El vivero de Isla Victoria también cobra valor en esta etapa. Además de los arrayanes, en el centro forestal crecen plantines de otras especies originarias como alerces, araucarias y coihues. Varios de ellos servirán para recuperar el ecosistema en diversas partes de la región patagónica. Por citar un caso colindante y reciente, en Puerto Pampa (Isla Victoria) se viene trabajando la erradicación de una masa forestal de pinos, instalada desde 1943. Ahí también se aplicarán las técnicas de restauración activa con los nuevos ejemplares.
El proyecto de recuperación de los Arrayanes —apoyado por la Secretaría de Ambiente del Gobierno Nacional y el Programa de las Naciones Unidas para el Desarrollo (PNUD)— forma parte del plan nacional ForestAR 2030, que apunta a poblar con 30 millones de plantas el país.

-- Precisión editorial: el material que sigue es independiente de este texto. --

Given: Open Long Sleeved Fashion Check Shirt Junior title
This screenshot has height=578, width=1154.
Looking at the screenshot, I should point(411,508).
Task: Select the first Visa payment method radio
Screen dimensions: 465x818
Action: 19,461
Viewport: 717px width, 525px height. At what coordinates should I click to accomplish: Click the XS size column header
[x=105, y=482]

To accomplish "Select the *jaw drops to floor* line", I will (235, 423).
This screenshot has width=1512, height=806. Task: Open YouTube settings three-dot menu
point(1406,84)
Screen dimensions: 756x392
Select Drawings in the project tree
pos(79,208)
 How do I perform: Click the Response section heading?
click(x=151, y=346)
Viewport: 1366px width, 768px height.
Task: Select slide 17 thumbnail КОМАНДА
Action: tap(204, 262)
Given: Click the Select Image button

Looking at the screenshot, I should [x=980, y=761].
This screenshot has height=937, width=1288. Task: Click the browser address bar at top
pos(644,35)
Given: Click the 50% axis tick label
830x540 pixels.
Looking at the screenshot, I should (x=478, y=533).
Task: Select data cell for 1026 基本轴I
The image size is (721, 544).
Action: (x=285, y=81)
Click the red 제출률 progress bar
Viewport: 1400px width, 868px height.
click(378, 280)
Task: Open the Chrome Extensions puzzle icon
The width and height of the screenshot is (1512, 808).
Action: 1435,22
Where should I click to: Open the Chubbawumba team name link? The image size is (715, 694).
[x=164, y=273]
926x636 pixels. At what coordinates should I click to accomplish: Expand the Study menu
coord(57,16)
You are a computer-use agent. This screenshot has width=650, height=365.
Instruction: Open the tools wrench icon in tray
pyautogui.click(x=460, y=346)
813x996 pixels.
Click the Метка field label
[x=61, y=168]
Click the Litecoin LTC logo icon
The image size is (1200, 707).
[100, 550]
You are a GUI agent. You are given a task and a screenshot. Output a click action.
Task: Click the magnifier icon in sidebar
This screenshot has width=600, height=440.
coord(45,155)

Mientras tanto, a Adolfo Moretti y Aldana Calamari les gusta repetir que muchas veces la solución a los problemas las tiene la misma naturaleza. Solo era cuestión de darle un empujón. “En cierto modo, demostramos que somos capaces de producir biodiversidad con la misma fuerza de la naturaleza. Lo que estamos haciendo aquí es apoyar ese proceso. Imitamos lo que hace la naturaleza, pero estratégicamente. Haciendo crecer donde más lo necesita el bosque”, concluye Moretti.
*Imagen principal: Los arrayanes aquí pueden alcanzar hasta 20 metros de alto y vivir más de 500 años. Foto: Juan Karlanian.